INPUT >>
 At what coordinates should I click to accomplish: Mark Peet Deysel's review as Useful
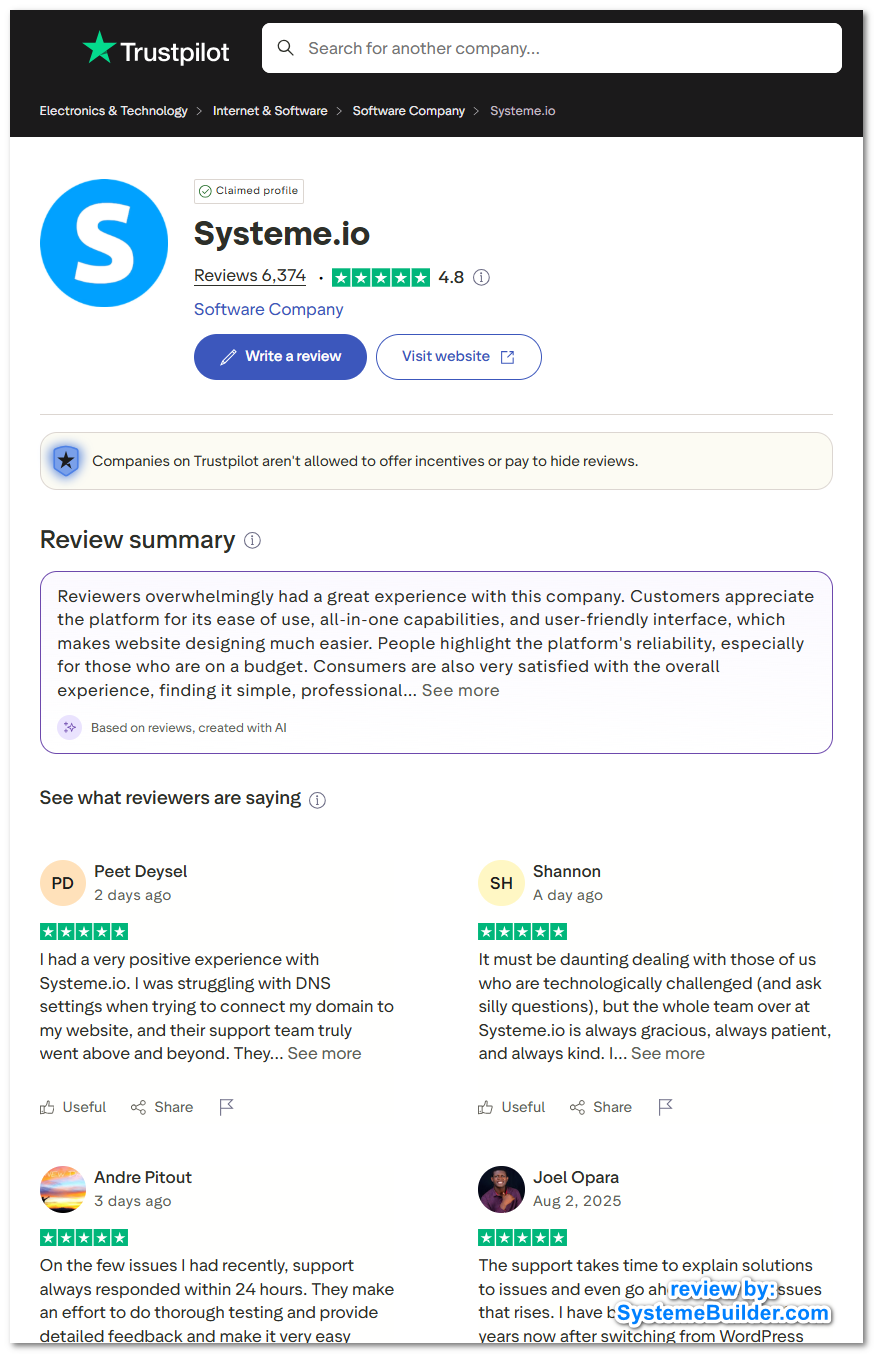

...

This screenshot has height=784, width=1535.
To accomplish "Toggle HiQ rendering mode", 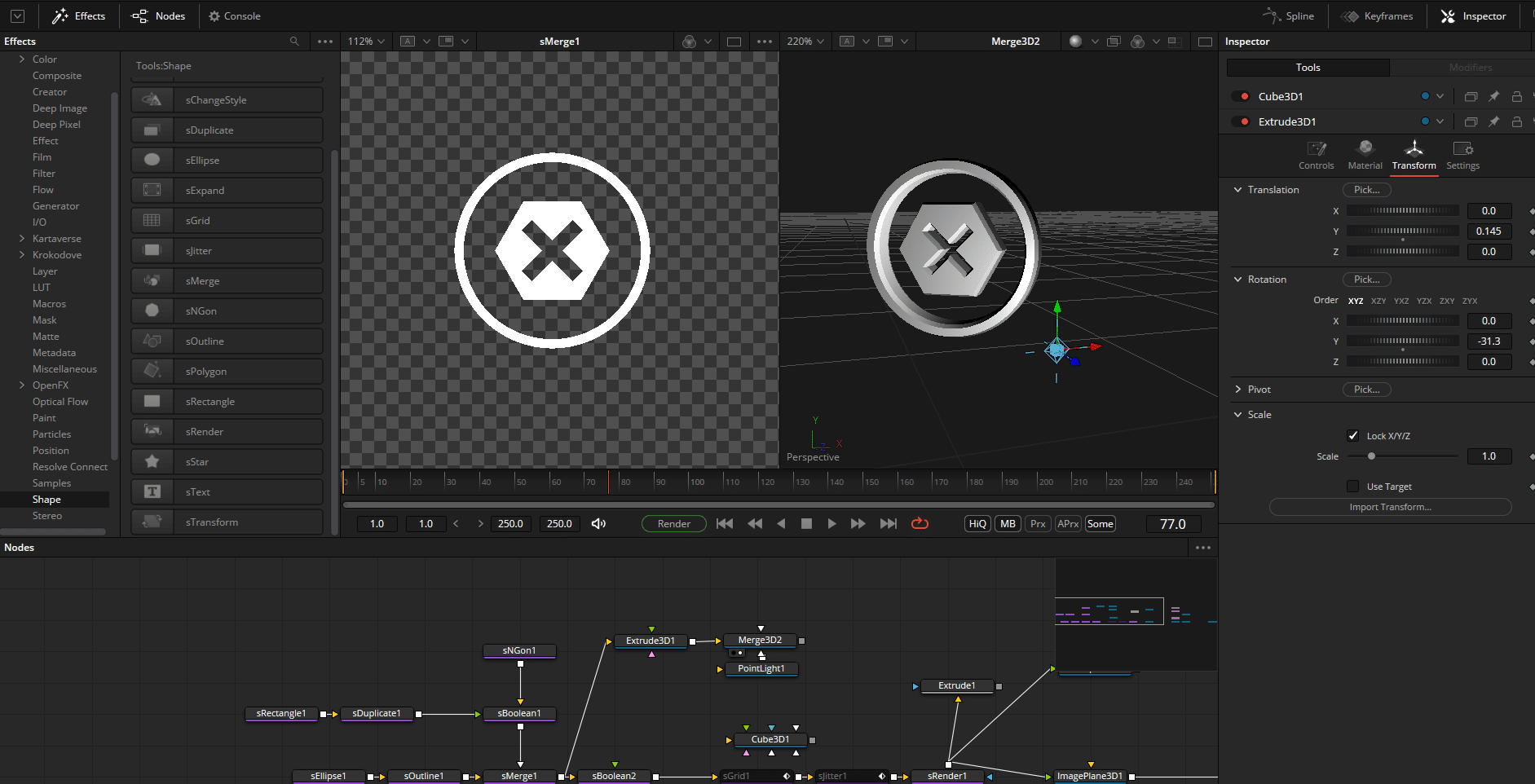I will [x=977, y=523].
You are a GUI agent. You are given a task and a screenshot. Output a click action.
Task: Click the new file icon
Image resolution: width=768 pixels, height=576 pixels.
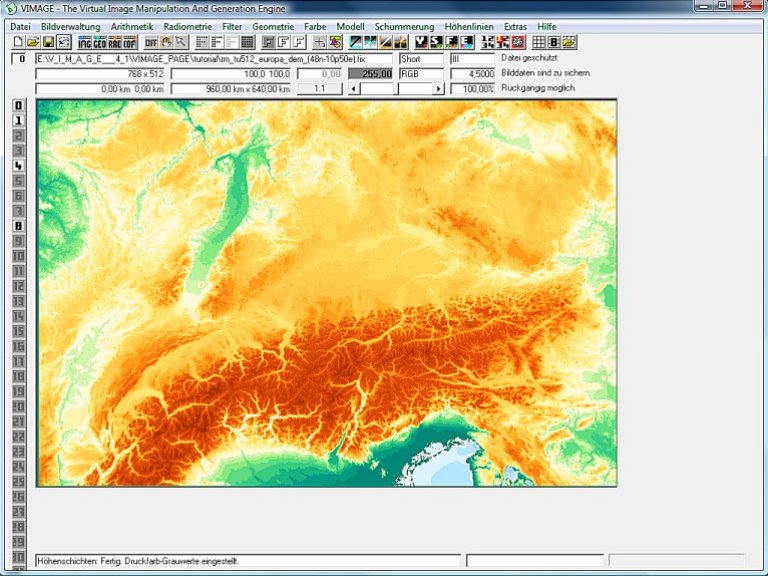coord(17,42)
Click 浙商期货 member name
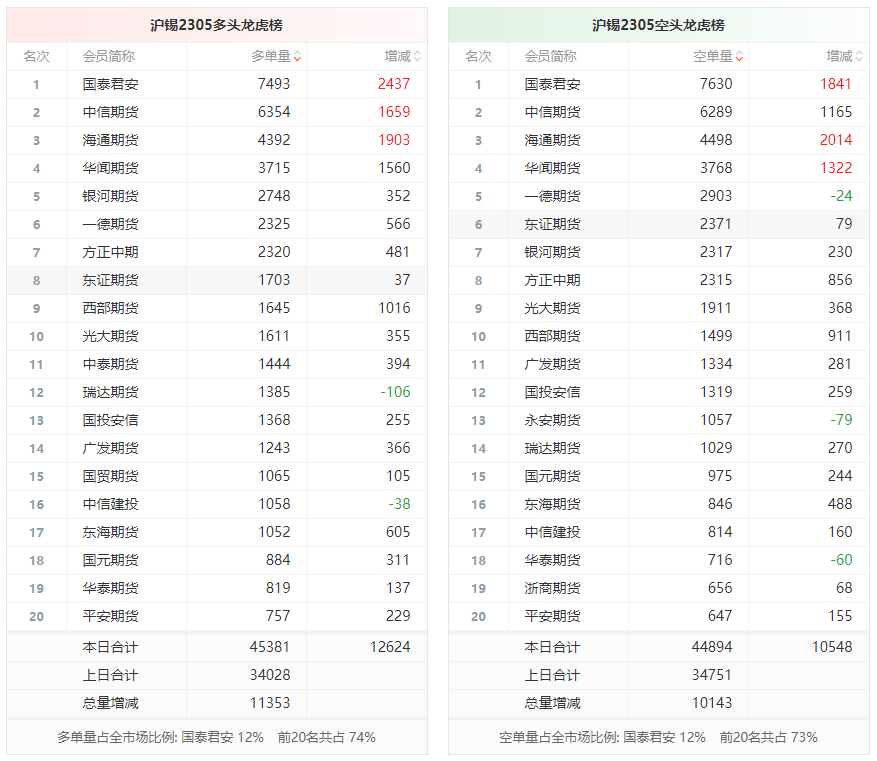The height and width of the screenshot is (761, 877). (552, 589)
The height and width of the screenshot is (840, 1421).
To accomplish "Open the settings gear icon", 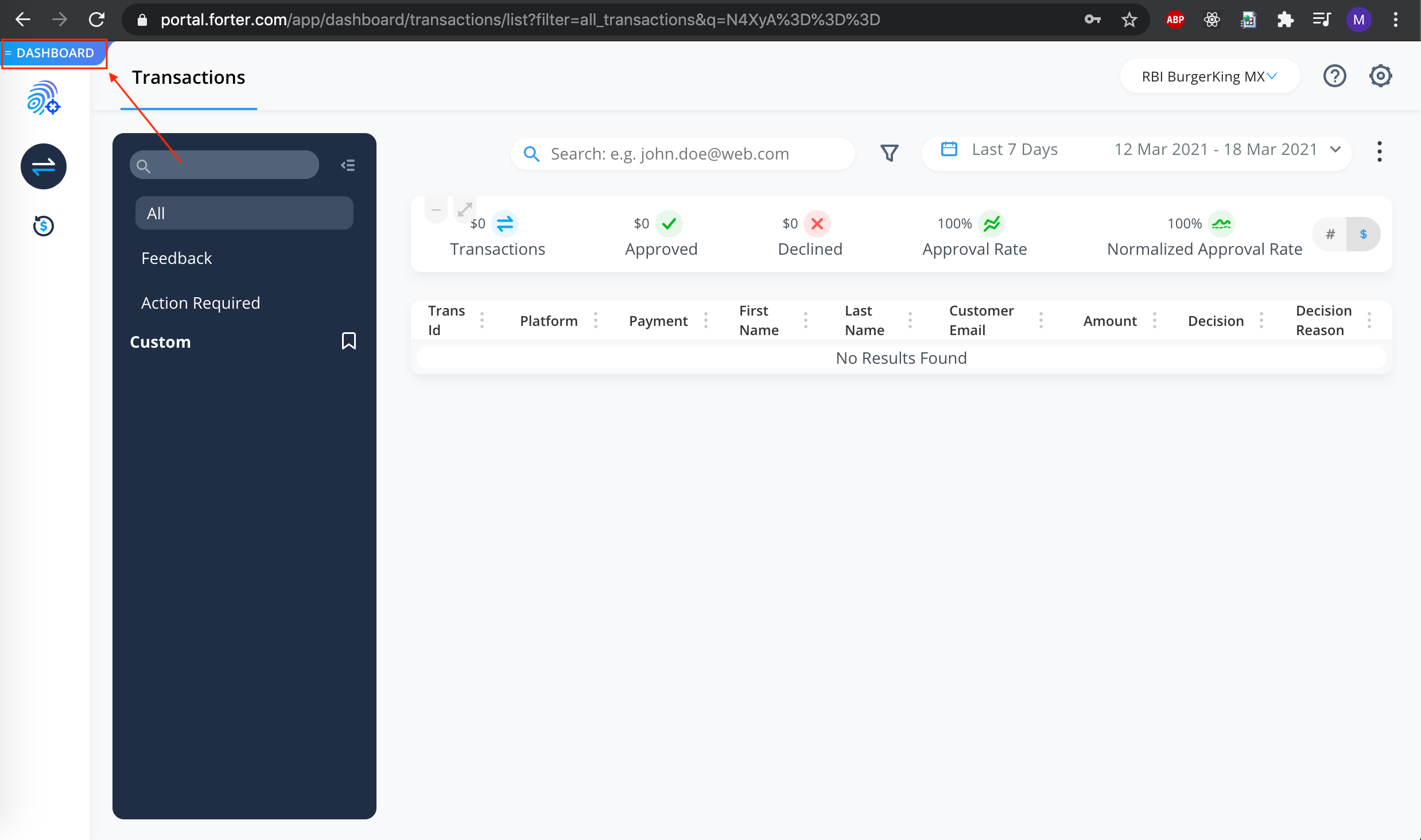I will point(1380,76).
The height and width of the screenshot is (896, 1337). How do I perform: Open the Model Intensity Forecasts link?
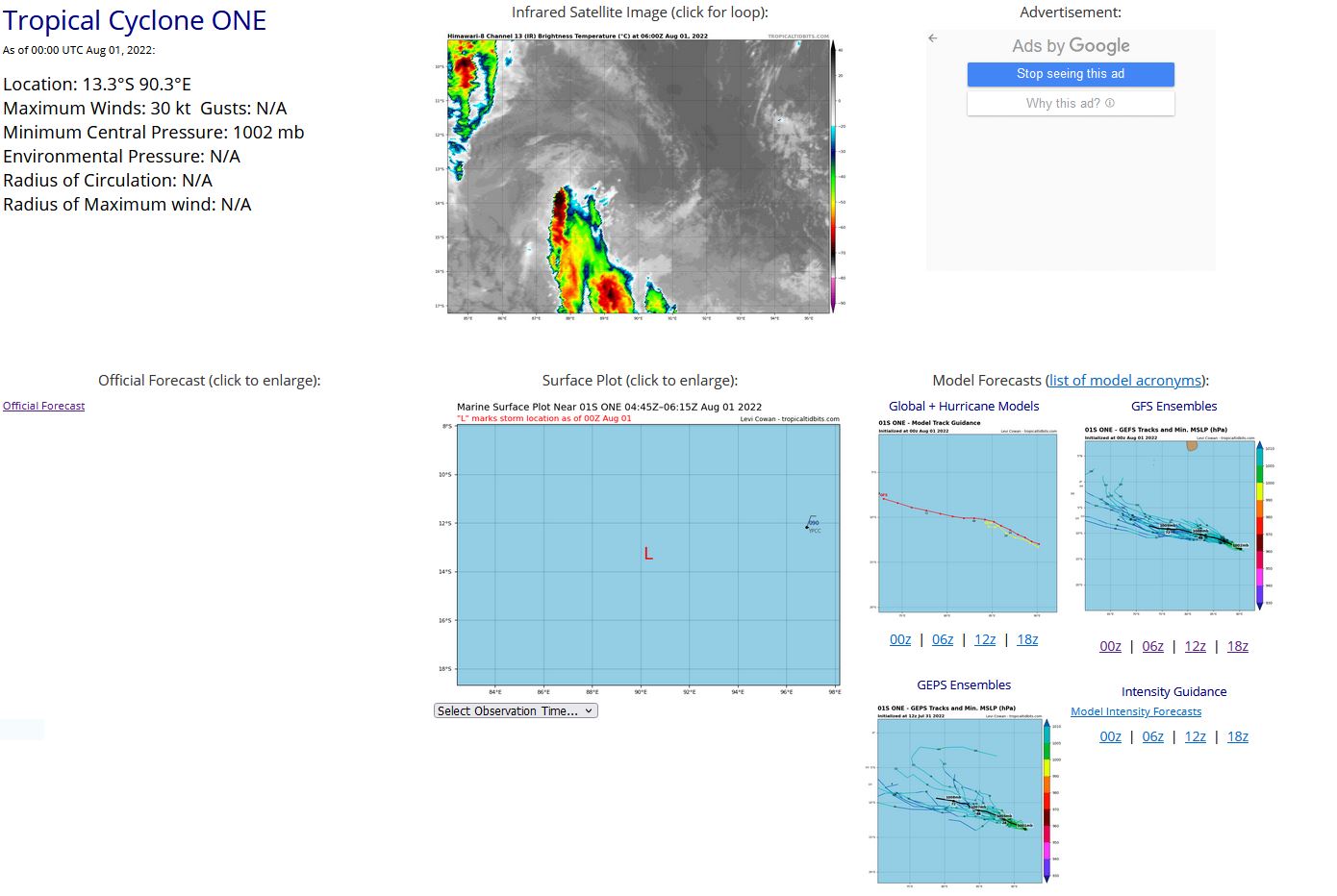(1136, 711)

...

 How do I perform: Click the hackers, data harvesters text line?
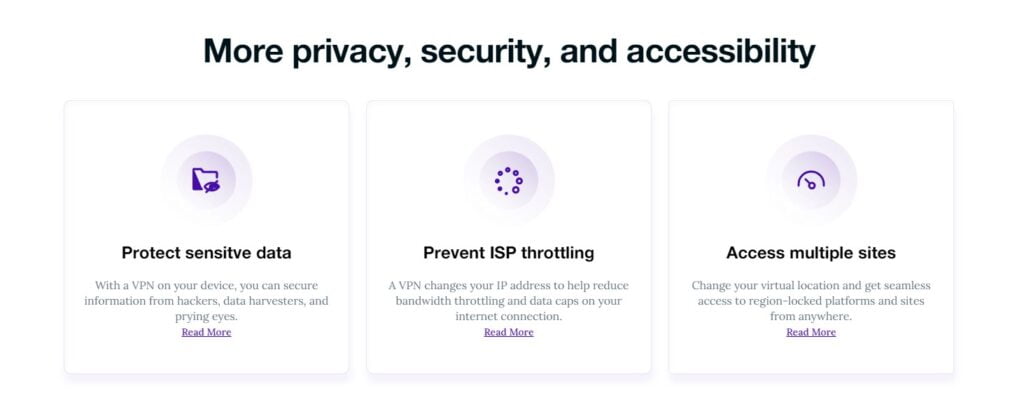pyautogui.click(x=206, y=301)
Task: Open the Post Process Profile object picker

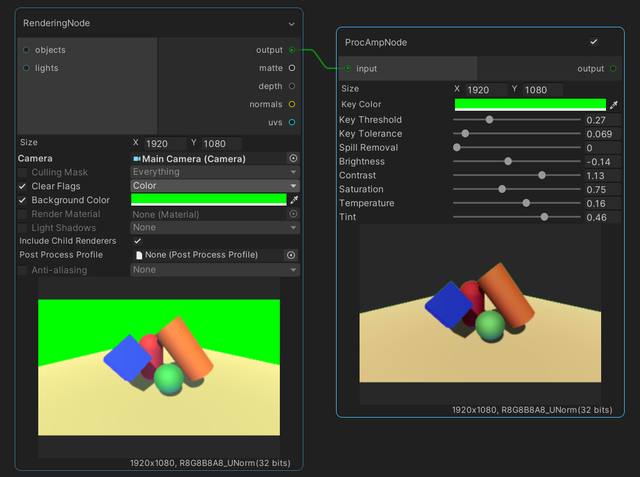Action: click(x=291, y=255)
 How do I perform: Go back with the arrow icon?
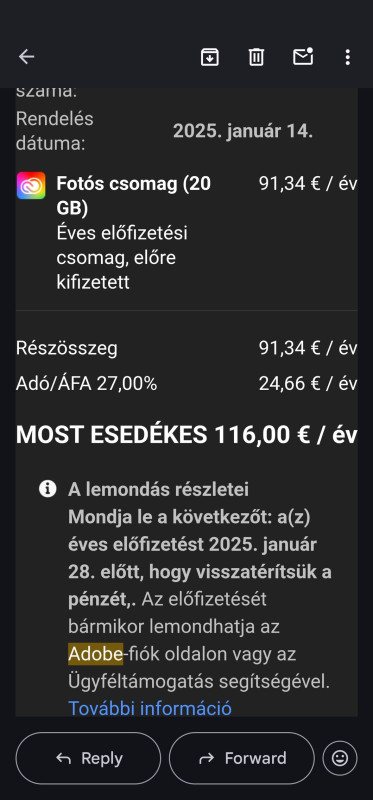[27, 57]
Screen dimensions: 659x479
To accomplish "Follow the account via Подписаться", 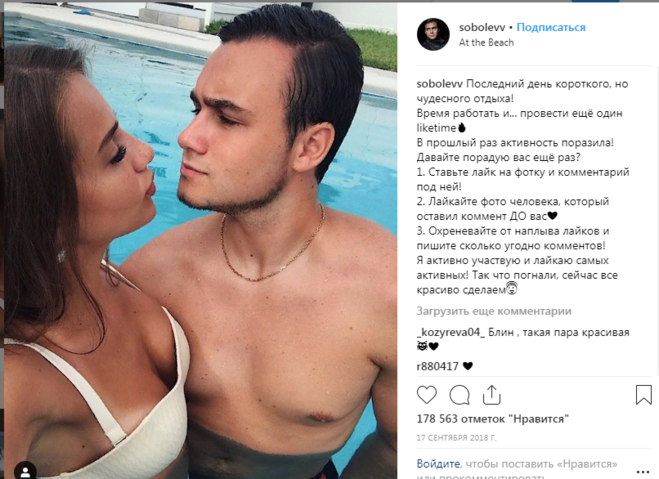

TO DO >> Copy the material again, starting at the line that has "How do I perform: Go" and stopping after the line that has "the account via". Swap "arrow icon" for "back button", keep all else unchanged, and leave the pictures out.

ANSWER IN FULL >>
 How do I perform: Go back with the back button?
[27, 57]
Screen dimensions: 659x479
To accomplish "Follow the account via Подписаться", 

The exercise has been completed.